Singapore, Japan, and the US are amongst six nations targeted in a COVID-19 themed phishing campaign that is reportedly scheduled for June 21, during which 8,000 businesses in Singapore may receive email messages from a spoofed Ministry of Manpower account. North Korean state hacker group Lazarus are said to be behind the massive attack that will see more than 5 million businesses and individuals receiving phishing email messages from spoofed government accounts.
Large scale phishing campaigns is a matter of daily routine. Some of them involve 0day vulnerabilities, or very recent and not yet patched vulnerabilities, while most of them have carefully selected contacts stolen from various sources or purchased on the Dark Web. There, you have readily available contacts of hundreds of millions of people available for sale, including recent law enforcement databases and governmental resources. Five millions contacts can be located in one day with a web browser and hundred of bucks in Bitcoin.

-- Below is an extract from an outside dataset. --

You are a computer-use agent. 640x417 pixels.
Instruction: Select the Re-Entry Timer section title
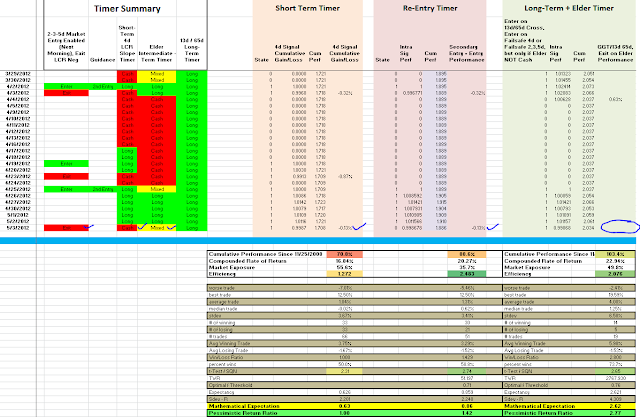coord(430,8)

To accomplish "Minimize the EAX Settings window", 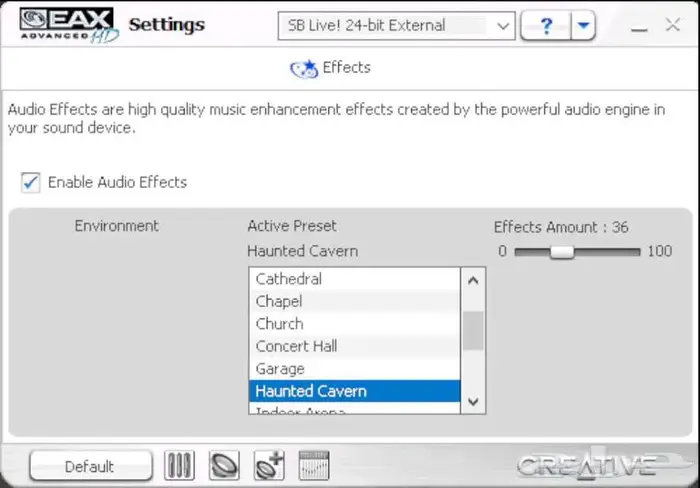I will [x=638, y=26].
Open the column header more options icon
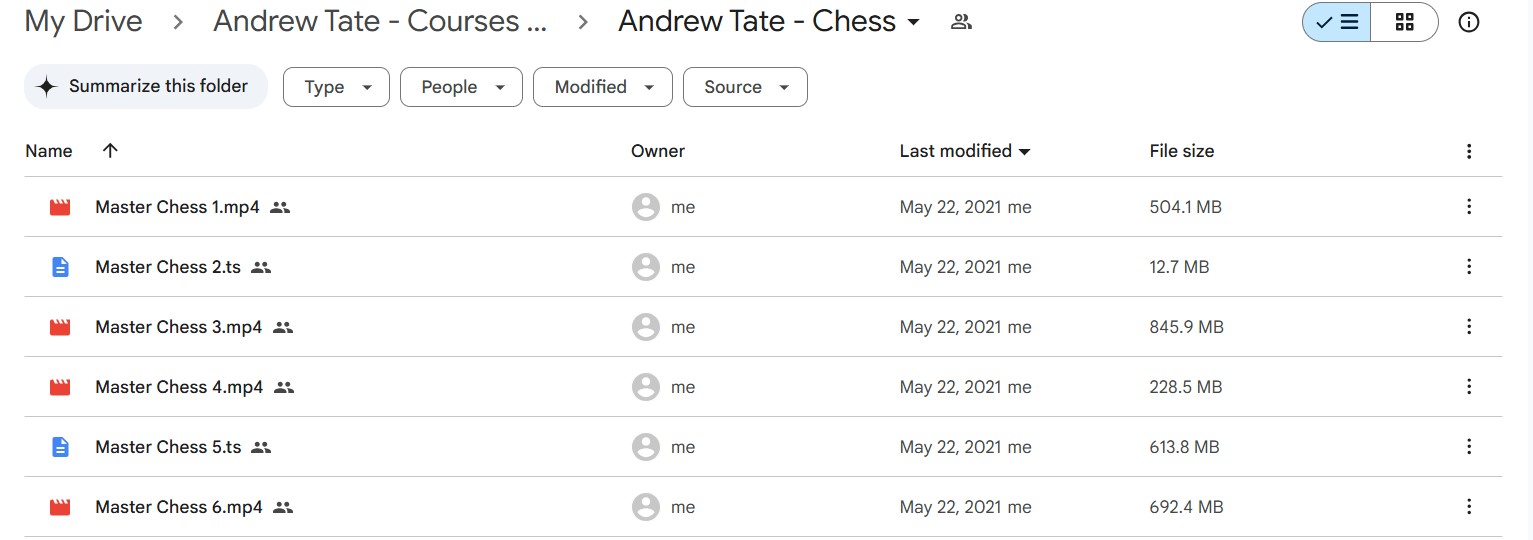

Professional cybercriminals will unlikely discuss their upcoming hacking campaigns in a visible manner unless they aim to build a smoke screen a raise a false alert. Moreover, targeting enterprises with COVID-19 today borders to absurd, virtually all organizations now have internal memos or policies saying to distrust all and any COVID-19 related communications from any source. It seems that the allegedly detected campaign comes from script kiddies, not a nation-state threat actor.